By combining the strengths of various imaging modalities, the multimodality imaging approach has potential to improve
tumor staging, delineation of tumor boundaries, chemo-radiotherapy regime design, and treatment response assessment
in cancer management. To address the urgent needs for efficient tools to analyze large-scale clinical trial data, we have
developed an integrated multimodality, functional and anatomical imaging analysis software package for target
definition and therapy response assessment in pediatric radiotherapy (RT) patients. Our software provides quantitative
tools for automated image segmentation, region-of-interest (ROI) histogram analysis, spatial volume-of-interest (VOI)

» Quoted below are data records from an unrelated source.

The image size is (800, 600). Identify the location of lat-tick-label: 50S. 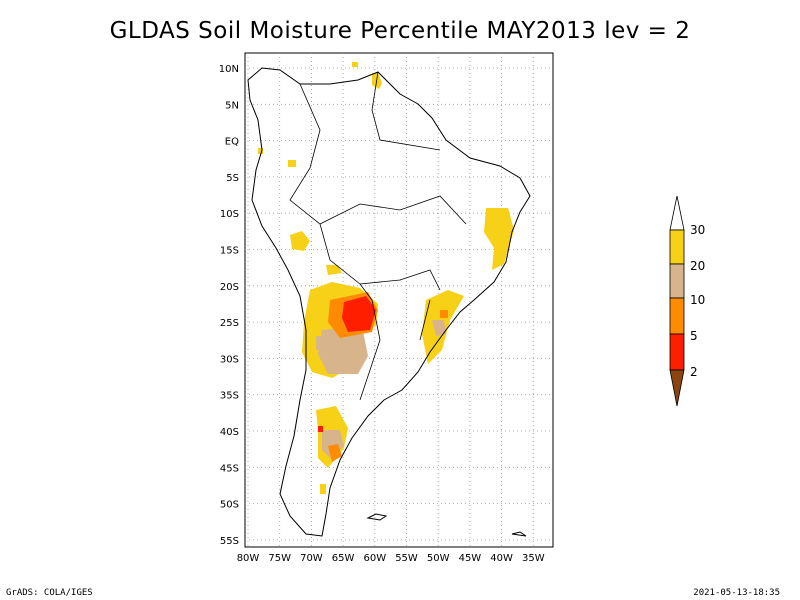
(230, 506).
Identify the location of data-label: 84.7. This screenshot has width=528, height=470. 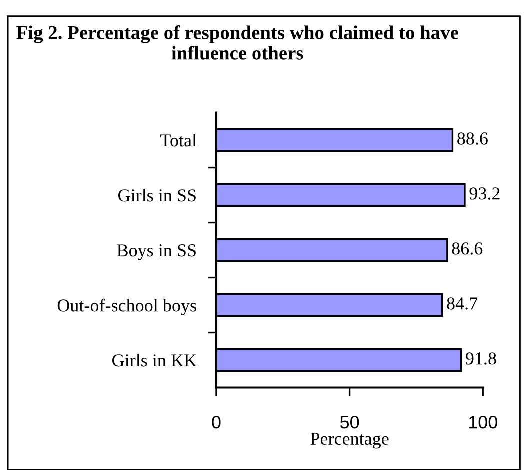
(462, 304).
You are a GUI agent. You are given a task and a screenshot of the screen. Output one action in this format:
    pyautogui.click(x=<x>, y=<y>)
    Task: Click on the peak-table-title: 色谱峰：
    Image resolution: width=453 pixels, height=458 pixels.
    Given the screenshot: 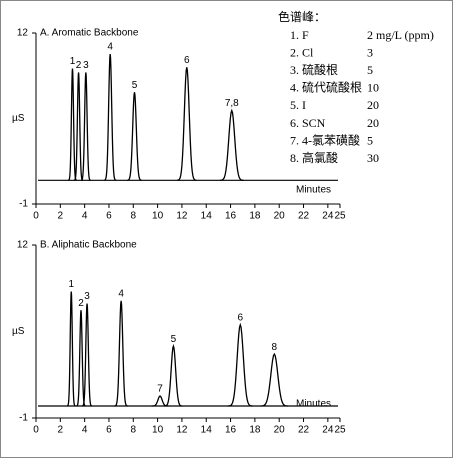 What is the action you would take?
    pyautogui.click(x=302, y=17)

analysis, and voxel-wise correlation across modalities. To demonstrate the clinical applicability of this software,
histogram analyses were performed on baseline and follow-up 18F-fluorodeoxyglucose (18F-FDG) PET images of nine
patients with rhabdomyosarcoma enrolled in an institutional clinical trial at St. Jude Children's Research Hospital. In
addition, we combined 18F-FDG PET, dynamic-contrast-enhanced (DCE) MR, and anatomical MR data to visualize the
heterogeneity in tumor pathophysiology with the ultimate goal of adaptive targeting of regions with high tumor burden.
Our software is able to simultaneously analyze multimodality images across multiple time points, which could greatly
speed up the analysis of large-scale clinical trial data and validation of potential imaging biomarkers.